Whatever one feels best to you, but as Rock stated above, make sure they are dry and ready to carve

Welcome to the community


----------



## One Shot-Corey (Nov 17, 2012)

they are still green how long would u say to leave them to dry


----------



## treefork (Feb 1, 2010)

Read past posts on using a micro wave oven to dry forks. Then you can finish right away. Otherwise it could take up to a year and you risk splitting without proper preparation.


----------



## Charles (Aug 26, 2010)

I second the microwave idea. Just use the search function and look for "microwave". Personally, I lay green forks on a piece of paper towel and give them a blast for about 30 seconds. Then let them cool. Blast again for about 30 seconds, let cool. Repeat until you get see no more visible water or vapor.

Personally, I would begin with the fork on the right, as it is the chunkiest. That way you can use a good knife, rasp, sandpaper, etc. to shape it to suit your hand. It is easier to take wood away than to add it. I can be a bit of a klutz when it comes to carving, so I always start with a good margin for error. But perhaps you are more adept than I ... be hard not to be!

Cheers .... Charles


----------



## One Shot-Corey (Nov 17, 2012)

tks Charles for the info







i did start on the right one i'm glad i picked that one so far i have gotten it to this stage








just have to wait till i can get to the hardware store to get some sandpaper and linseed oil

i should have it finished in a week or so fingers crossed and ill get a pic up of it i hope it works lol

and sorry about the messy desk


----------



## Allen Welsh (Nov 13, 2012)

Thats lookin good mate .. Keep at it .

Cheers
AL


----------



## One Shot-Corey (Nov 17, 2012)

so i was removing some of the wood before i start sanding and seen theres some small cracks around the forks would it still be ok to use or should i just trash it and find another fork to work on


----------



## Charles (Aug 26, 2010)

In part it depends on the size of the cracks and how they run ... if they are longitudinal, running length-wise along the handle or along a fork, that is not too bad, as long as they are not huge. Personally, I would get some epoxy putty or auto body filler and just stuff it into the cracks. After it has cured, sand it down. The filled cracks will show, but I think that just adds character to the piece.
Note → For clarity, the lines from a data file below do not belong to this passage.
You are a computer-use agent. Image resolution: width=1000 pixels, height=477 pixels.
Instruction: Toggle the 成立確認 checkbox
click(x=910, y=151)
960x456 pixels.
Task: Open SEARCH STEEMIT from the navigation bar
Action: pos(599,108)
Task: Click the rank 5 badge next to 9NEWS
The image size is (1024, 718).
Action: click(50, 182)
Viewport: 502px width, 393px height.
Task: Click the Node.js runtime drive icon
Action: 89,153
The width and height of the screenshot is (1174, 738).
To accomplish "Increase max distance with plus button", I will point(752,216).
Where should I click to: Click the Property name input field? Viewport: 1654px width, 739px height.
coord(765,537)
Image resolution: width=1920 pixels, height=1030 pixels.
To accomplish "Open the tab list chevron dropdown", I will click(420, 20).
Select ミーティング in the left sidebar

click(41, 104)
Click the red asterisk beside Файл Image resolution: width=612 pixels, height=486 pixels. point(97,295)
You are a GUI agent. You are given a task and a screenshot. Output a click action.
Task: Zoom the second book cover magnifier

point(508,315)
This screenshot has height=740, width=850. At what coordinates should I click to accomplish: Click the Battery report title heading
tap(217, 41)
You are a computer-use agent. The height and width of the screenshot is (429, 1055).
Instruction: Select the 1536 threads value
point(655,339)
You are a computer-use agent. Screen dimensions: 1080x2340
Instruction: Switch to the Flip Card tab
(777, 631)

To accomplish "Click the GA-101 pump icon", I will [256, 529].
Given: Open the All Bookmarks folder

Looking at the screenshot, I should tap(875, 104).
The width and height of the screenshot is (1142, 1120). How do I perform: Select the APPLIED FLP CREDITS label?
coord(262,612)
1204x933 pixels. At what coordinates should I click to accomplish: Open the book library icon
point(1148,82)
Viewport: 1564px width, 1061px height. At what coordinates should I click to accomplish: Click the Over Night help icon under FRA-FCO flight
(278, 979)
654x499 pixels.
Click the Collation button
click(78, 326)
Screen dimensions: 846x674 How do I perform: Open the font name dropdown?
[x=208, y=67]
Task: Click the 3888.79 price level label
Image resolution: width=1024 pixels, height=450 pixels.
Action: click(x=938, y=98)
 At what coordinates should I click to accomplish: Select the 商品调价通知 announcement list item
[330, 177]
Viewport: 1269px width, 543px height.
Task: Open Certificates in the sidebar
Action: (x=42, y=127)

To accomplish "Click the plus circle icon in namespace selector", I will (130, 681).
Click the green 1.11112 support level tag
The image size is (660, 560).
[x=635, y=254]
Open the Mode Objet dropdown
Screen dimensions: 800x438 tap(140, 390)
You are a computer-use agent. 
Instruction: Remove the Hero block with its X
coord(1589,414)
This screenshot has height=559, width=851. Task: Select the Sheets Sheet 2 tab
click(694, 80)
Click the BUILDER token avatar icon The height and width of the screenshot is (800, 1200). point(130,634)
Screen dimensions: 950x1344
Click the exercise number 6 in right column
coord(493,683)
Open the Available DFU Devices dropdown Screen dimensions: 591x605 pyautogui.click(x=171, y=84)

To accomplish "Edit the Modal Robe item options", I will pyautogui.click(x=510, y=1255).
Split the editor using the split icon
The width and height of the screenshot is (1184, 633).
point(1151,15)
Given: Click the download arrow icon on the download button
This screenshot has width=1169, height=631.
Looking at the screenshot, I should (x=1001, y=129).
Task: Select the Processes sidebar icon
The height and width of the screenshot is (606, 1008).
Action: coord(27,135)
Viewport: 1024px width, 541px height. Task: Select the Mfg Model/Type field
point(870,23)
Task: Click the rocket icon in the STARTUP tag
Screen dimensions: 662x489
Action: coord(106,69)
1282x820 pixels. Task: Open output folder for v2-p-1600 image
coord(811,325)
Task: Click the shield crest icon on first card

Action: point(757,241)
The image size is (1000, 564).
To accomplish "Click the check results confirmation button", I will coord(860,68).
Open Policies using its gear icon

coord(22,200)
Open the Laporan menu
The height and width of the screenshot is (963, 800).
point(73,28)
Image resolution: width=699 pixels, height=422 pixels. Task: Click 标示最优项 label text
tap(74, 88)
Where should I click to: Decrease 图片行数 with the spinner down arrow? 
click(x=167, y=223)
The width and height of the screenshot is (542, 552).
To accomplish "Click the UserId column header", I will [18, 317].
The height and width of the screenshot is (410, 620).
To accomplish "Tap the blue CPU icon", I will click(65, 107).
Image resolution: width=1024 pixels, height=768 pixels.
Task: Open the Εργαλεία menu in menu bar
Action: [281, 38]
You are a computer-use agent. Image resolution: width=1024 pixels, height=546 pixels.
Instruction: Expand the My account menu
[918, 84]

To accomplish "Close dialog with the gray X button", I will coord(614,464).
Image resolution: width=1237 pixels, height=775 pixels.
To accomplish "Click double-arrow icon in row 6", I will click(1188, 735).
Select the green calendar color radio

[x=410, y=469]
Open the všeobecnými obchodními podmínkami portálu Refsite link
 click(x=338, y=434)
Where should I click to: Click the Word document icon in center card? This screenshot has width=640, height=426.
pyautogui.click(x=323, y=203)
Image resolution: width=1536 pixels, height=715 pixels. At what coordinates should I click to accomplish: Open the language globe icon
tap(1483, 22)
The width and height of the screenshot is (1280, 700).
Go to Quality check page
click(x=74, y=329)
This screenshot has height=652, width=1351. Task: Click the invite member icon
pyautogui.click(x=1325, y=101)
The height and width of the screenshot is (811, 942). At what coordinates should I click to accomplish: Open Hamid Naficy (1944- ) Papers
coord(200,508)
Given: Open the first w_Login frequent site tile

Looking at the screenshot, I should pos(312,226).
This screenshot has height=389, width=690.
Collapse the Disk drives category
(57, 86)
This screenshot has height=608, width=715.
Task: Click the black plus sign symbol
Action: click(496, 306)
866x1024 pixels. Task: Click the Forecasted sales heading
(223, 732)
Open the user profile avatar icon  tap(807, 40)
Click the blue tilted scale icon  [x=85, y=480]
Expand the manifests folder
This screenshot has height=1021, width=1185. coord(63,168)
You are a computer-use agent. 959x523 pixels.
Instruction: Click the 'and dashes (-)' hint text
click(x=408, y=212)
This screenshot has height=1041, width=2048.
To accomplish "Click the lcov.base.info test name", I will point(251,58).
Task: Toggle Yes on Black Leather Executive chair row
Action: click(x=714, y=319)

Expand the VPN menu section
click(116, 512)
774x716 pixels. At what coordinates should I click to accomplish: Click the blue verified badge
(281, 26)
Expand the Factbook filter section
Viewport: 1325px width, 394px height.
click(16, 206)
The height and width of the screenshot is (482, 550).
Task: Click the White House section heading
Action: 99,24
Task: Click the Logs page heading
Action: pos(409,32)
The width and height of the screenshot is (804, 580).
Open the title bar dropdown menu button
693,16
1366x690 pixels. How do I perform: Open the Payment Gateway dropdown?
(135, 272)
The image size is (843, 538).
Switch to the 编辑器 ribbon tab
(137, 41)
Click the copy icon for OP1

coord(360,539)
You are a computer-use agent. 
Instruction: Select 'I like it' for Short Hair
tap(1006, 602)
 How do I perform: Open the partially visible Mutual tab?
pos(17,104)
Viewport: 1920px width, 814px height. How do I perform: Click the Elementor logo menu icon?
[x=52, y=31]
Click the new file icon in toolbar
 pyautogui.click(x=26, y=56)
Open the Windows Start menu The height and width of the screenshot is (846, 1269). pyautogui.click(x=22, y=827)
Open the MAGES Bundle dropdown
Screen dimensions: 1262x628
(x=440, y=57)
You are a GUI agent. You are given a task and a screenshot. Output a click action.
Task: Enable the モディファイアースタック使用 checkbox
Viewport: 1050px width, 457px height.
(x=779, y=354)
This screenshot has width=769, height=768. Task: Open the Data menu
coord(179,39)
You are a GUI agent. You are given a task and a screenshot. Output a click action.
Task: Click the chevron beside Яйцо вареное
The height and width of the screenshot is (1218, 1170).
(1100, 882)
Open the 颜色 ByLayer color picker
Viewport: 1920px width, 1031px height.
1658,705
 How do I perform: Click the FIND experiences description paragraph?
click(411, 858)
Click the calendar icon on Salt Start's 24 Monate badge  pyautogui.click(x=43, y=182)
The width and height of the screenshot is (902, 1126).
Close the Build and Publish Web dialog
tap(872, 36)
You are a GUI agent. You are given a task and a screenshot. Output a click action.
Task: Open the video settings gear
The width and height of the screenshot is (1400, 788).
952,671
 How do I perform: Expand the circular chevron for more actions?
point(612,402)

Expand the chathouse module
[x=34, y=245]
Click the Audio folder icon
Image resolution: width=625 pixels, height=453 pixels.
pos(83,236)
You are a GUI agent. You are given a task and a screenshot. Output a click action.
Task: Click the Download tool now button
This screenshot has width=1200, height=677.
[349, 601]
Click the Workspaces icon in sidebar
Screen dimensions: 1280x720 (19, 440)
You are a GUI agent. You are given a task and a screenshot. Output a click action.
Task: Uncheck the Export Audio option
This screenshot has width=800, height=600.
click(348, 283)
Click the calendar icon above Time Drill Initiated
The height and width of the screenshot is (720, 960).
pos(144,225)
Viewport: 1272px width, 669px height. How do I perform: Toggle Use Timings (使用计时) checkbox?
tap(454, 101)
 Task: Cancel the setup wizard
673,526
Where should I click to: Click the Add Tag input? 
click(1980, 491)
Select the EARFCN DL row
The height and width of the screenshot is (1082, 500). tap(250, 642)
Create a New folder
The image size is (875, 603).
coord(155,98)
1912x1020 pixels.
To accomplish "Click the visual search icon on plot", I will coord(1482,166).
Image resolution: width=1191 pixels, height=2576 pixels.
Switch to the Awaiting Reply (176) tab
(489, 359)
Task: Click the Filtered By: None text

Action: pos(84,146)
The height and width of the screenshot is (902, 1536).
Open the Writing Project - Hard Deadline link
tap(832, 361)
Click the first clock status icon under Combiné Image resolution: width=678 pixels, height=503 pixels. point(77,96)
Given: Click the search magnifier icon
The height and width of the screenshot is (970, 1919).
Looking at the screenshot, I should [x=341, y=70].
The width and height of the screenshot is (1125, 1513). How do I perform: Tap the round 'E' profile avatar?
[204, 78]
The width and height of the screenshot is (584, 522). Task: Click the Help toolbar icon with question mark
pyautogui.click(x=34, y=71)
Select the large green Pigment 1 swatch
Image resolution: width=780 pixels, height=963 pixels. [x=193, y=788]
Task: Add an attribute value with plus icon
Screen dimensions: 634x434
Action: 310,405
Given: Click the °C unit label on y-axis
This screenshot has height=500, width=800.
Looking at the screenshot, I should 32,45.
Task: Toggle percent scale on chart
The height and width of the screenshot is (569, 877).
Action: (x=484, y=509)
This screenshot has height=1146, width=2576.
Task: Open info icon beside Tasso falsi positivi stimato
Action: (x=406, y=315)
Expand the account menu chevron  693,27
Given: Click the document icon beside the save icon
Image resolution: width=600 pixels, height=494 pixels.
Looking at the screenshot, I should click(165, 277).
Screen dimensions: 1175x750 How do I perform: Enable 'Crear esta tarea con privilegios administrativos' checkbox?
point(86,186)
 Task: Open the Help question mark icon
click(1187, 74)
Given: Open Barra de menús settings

This will not be the last slingshot frame you make ... trust me on this. So you might as well carry on and think of it as practice for the next one.

Cheers ..... Charles


----------



## One Shot-Corey (Nov 17, 2012)

these are the cracks


----------



## Charles (Aug 26, 2010)

Those look pretty minimal to me. I would not worry about them. Keep your eye on them to be sure they do not get serious. Perhaps when you apply the boiled linseed oil, the wood might swell a little and close them right up. But even if they do not close up, as long as they do not continue to get a lot bigger, those wee cracks should not be any big problem.

Cheers .... Charles


----------



## One Shot-Corey (Nov 17, 2012)

tks charles ill make sure i keep a eye on them


----------



## Berkshire bred (Mar 4, 2012)

i would personally use the one on the far right as the others wouldd end up with quite thin forks.


----------